It was governed at first by the Croatian-named Nogometni Savez Jugoslavije (Football Association of Yugoslavia), founded in April 1919 in Zagreb, until in late 1929 disagreements arose between the Zagreb and Belgrade branches of the association. This resulted in the association headquarters being moved to Belgrade in May 1930 where it adopted the Serbian name Fudbalski Savez Jugoslavije and continued operating the league until it was suspended due to the outbreak of World War II. Consequently, with the moving of headquarters, Croatian players and coaches boycotted Yugoslavia national team. With the Axis invasion of Yugoslavia, separate Croatian and Serbian leagues were established, which operated during the World War II.

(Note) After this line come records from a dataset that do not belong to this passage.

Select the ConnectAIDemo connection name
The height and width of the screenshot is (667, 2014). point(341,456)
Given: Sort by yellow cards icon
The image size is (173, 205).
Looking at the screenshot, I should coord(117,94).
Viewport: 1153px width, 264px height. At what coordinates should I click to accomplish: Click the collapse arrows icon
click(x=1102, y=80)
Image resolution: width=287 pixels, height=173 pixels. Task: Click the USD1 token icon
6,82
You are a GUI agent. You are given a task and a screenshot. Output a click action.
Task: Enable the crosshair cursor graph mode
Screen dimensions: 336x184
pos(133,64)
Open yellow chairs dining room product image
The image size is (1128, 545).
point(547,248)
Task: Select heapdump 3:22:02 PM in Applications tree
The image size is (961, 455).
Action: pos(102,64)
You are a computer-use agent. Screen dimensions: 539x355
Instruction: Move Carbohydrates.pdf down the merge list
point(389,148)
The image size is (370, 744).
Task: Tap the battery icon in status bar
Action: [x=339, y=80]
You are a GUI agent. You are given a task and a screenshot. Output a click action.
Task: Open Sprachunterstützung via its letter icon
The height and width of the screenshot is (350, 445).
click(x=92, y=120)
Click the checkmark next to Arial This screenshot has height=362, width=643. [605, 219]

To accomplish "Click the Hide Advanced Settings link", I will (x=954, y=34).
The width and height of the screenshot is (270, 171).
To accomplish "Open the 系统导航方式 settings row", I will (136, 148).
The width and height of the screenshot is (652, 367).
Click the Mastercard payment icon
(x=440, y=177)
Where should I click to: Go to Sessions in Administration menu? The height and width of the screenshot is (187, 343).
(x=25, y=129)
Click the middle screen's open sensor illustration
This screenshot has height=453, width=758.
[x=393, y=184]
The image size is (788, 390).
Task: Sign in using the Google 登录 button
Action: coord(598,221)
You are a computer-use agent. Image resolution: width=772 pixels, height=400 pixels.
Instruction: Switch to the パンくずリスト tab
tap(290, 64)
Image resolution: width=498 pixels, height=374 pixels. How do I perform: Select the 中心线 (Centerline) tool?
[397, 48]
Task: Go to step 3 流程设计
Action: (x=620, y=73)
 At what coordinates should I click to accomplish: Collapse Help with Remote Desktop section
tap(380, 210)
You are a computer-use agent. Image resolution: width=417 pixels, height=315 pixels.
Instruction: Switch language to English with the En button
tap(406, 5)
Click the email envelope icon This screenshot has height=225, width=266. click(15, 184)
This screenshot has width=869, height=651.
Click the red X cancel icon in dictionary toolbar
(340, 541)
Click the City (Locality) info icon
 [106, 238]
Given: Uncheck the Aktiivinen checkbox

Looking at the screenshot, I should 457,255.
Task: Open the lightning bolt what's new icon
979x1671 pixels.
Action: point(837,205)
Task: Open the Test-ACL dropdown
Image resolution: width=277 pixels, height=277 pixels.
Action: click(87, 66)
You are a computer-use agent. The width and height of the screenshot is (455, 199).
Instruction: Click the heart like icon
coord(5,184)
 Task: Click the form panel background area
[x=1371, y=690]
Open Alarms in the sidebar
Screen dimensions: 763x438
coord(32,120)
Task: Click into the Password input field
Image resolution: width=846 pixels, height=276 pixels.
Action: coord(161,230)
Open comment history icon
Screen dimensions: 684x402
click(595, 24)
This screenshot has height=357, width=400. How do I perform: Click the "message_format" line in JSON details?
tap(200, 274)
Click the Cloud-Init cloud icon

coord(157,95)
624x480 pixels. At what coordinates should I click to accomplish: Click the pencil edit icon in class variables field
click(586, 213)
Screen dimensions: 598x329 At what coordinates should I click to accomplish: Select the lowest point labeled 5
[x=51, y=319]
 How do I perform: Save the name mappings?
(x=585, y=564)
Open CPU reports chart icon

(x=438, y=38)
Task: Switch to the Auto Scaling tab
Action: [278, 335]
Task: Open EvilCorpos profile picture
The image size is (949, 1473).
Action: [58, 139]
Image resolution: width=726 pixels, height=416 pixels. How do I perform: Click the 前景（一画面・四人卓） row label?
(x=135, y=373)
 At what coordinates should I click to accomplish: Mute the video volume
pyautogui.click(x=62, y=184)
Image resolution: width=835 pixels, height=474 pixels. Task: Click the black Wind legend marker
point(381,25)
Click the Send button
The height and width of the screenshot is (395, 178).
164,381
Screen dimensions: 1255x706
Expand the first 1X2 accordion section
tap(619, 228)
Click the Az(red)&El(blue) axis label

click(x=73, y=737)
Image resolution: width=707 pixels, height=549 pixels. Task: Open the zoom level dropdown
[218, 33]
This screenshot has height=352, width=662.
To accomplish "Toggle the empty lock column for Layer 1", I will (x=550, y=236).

=== Champions and top scorers ===

| Season | Format | Champions | Runners-up | Top scorer(s) | Goals |
| 1923 | Cup tournament (One-legged knockout; 6 clubs) | Građanski Zagreb (1) | SAŠK Sarajevo | Dragan Jovanović (SK Jugoslavija) | 4 |
| 1924 | Cup tournament (One-legged knockout; 7 clubs) | SK Jugoslavija (1) | Hajduk Split | Dragan Jovanović (SK Jugoslavija) | 6 |
| 1925 | Cup tournament (One-legged knockout; 7 clubs) | SK Jugoslavija (2) | Građanski Zagreb | Dragan Jovanović (SK Jugoslavija) | 4 |
| 1926 | Cup tournament (One-legged knockout; 7 clubs) | Građanski Zagreb (2) | SK Jugoslavija | Dušan Petković (SK Jugoslavija) | 4 |
| 1927 | League (Single round-robin; 6 clubs) | Hajduk Split (1) | BSK | Kuzman Sotirović (BSK) | 6 |
| 1928 | League (Single round-robin; 6 clubs) | Građanski Zagreb (3) | Hajduk Split | Ljubo Benčić (Hajduk Split) | 8 |
| 1929 | League (Double round-robin; 5 clubs) | Hajduk Split (2) | BSK | Đorđe Vujadinović (BSK) | 10 |
| 1930 | League (Double round-robin; 6 clubs) | Concordia Zagreb (1) | SK Jugoslavija | Blagoje Marjanović (BSK) | 10 |
| 1931 | League (Double round-robin; 6 clubs) | BSK (1) | Concordia Zagreb | Đorđe Vujadinović (BSK) | 12 |
| 1932 | Cup tournament (Two-legged knockout; 8 clubs) | Concordia Zagreb (2) | Hajduk Split | Svetislav Valjarević (Concordia Zagreb) | 10 |
| 1933 | League (Double round-robin; 11 clubs) | BSK (2) | Hajduk Split | Vladimir Kragić (Hajduk Split) | 21 |
| 1934 | National championship was not played. |  |  |  |  |  |
| 1935 | League (Double round-robin; 10 clubs) | BSK (3) | SK Jugoslavija | Leo Lemešić (Hajduk Split) | 18 |
| 1936 | Cup tournament (Two-legged knockout; 14 clubs) | BSK (4) | Slavija Sarajevo | Blagoje Marjanović (BSK) | 5 |
| 1936–37 | League (Double round-robin; 10 clubs) | Građanski Zagreb (4) | Hajduk Split | Blagoje Marjanović (BSK) | 21 |
| 1937–38 | League (Double round-robin; 10 clubs) | HAŠK Zagreb (1) | BSK | August Lešnik (Građanski Zagreb) | 17 |
| 1938–39 | League (Double round-robin; 12 clubs) | BSK (5) | Građanski Zagreb | August Lešnik (Građanski Zagreb) | 22 |
| 1939–40 | League (Double round-robin; 6 clubs) | Građanski Zagreb (5) | BSK | Svetislav Glišović (BSK) | 10 |

===Performance by clubs===

| # | Club | Champions | Runners-up |
|---|---|---|---|
| 1 | BSK | 5 | 4 |
| 2 | Građanski Zagreb | 5 | 2 |
| 3 | Hajduk Split | 2 | 5 |
| 4 | SK Jugoslavija | 2 | 3 |
| 5 | Concordia Zagreb | 2 | 1 |
| 6 | HAŠK | 1 | 0 |
| 7 | Slavija Sarajevo | 0 | 1 |
| 8 | SAŠK Sarajevo | 0 | 1 |

==World War II competitions==
- Serbian Football League (1940–1944), in Serbia (Territory of the Military Commander in Serbia)
- , in Croatia (Independent State of Croatia)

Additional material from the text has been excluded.